How to complete this task:
Copy out again, unchanged, the listing below from the line that has "Click the param" through the line that has "Task: Click the 28,00 price cell".

• • • • • • •

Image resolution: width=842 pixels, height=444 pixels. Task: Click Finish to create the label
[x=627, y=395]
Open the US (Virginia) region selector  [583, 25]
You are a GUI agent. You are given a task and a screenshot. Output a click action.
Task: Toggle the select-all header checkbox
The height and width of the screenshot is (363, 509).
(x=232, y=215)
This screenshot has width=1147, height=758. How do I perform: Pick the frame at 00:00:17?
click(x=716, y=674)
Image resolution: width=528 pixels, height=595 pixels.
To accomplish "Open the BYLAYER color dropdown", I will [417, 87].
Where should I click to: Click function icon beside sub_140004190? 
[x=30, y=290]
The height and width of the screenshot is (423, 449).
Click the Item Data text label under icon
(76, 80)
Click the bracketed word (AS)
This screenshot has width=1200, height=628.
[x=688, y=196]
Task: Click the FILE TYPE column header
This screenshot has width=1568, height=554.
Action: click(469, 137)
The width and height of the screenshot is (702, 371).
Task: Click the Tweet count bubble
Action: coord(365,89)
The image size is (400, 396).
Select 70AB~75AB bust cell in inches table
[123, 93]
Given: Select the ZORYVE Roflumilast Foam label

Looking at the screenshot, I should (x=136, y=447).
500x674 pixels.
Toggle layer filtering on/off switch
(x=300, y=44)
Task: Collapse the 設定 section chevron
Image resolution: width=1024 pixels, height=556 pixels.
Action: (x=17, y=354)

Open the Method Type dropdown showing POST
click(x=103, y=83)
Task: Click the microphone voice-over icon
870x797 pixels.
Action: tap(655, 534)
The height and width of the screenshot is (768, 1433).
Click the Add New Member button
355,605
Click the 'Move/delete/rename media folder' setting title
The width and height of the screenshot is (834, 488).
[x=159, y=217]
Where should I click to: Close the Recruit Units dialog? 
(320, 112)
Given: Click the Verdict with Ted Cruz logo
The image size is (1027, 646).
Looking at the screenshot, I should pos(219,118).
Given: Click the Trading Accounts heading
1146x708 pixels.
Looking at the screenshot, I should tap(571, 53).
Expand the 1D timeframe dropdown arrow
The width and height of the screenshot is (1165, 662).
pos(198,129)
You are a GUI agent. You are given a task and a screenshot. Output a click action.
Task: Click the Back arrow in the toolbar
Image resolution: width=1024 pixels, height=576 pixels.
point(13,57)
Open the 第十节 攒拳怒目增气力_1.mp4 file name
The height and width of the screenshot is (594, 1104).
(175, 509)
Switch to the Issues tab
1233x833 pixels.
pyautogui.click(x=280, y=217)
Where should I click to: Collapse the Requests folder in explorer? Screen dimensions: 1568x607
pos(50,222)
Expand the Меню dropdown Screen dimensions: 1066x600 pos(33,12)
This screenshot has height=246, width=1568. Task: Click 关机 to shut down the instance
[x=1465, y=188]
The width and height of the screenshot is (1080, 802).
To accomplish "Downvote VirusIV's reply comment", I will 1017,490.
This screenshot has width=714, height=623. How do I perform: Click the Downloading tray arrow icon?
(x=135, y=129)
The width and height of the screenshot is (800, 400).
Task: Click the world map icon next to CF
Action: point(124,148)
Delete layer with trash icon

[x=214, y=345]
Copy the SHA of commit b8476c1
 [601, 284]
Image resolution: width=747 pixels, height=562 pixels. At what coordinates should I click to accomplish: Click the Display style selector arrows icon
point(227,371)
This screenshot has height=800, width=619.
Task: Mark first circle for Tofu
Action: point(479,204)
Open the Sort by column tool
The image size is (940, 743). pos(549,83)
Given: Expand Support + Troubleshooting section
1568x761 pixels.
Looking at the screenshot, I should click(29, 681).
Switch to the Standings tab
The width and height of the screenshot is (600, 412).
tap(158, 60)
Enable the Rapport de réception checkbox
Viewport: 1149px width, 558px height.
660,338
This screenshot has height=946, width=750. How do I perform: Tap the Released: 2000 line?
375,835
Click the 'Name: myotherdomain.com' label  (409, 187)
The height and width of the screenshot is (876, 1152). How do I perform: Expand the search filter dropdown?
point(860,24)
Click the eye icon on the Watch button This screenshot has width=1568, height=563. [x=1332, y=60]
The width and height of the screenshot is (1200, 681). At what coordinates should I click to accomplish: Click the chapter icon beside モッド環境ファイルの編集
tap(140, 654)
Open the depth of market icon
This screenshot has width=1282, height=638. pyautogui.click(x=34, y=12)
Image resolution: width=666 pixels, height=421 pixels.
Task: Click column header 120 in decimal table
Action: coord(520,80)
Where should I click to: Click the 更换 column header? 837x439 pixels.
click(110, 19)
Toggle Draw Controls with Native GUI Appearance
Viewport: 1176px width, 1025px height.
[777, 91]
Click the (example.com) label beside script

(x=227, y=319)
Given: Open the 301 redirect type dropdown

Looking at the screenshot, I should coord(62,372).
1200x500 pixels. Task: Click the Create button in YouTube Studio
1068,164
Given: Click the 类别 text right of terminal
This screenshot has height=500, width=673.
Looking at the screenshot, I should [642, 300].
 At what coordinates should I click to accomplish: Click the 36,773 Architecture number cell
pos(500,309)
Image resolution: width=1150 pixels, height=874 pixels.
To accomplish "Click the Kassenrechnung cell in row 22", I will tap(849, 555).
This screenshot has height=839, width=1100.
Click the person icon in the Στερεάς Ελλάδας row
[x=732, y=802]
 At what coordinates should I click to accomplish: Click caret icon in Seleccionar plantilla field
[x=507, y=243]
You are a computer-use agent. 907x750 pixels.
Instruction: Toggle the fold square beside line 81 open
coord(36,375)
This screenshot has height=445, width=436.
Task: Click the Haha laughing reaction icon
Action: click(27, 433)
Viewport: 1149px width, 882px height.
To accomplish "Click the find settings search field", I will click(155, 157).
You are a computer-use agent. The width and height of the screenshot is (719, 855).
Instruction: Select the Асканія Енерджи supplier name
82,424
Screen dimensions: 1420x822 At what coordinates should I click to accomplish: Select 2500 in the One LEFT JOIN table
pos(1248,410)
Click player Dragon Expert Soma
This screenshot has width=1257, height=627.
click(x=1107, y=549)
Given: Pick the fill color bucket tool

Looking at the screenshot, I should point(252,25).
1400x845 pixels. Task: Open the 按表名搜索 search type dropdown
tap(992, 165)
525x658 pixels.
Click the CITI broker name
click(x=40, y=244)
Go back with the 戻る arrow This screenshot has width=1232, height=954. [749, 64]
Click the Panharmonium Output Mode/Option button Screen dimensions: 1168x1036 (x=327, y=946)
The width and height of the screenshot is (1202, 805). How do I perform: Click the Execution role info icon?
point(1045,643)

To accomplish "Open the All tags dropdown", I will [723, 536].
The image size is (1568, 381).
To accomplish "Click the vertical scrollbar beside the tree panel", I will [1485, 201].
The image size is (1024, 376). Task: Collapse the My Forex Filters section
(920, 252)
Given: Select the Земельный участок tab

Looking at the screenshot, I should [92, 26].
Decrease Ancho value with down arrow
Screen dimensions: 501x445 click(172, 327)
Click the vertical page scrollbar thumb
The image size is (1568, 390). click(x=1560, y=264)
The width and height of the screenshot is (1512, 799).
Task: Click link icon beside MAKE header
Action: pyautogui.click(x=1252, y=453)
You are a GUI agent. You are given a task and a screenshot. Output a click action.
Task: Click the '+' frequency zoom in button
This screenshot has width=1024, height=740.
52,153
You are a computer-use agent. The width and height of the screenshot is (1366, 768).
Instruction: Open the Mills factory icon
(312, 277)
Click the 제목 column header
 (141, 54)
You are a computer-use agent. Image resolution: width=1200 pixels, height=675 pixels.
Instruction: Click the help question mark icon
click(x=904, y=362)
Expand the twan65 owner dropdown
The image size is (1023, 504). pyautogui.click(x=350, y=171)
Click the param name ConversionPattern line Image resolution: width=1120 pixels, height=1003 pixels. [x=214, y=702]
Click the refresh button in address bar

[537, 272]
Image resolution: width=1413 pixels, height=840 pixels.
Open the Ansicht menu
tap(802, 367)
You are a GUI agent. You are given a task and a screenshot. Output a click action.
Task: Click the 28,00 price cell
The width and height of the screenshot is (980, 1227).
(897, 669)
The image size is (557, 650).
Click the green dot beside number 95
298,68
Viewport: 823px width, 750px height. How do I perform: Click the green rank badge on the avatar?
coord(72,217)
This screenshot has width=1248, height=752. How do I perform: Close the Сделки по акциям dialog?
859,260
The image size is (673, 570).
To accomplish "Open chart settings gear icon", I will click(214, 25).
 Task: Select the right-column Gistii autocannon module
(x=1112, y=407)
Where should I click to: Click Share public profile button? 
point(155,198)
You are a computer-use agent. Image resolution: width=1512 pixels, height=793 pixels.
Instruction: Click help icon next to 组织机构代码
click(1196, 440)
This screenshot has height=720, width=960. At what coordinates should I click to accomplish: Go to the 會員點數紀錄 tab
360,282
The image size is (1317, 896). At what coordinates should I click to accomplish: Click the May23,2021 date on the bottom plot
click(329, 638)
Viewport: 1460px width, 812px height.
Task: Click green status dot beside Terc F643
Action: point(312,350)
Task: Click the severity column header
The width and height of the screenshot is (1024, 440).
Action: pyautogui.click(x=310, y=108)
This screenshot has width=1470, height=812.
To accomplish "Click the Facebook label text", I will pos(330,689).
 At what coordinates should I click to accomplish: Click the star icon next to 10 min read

• • • • • • •

Solution below:
Click the param name ConversionPattern line Image resolution: width=1120 pixels, height=1003 pixels. [x=214, y=702]
Click the refresh button in address bar

[537, 272]
Image resolution: width=1413 pixels, height=840 pixels.
Open the Ansicht menu
tap(802, 367)
You are a GUI agent. You are given a task and a screenshot. Output a click action.
Task: Click the 28,00 price cell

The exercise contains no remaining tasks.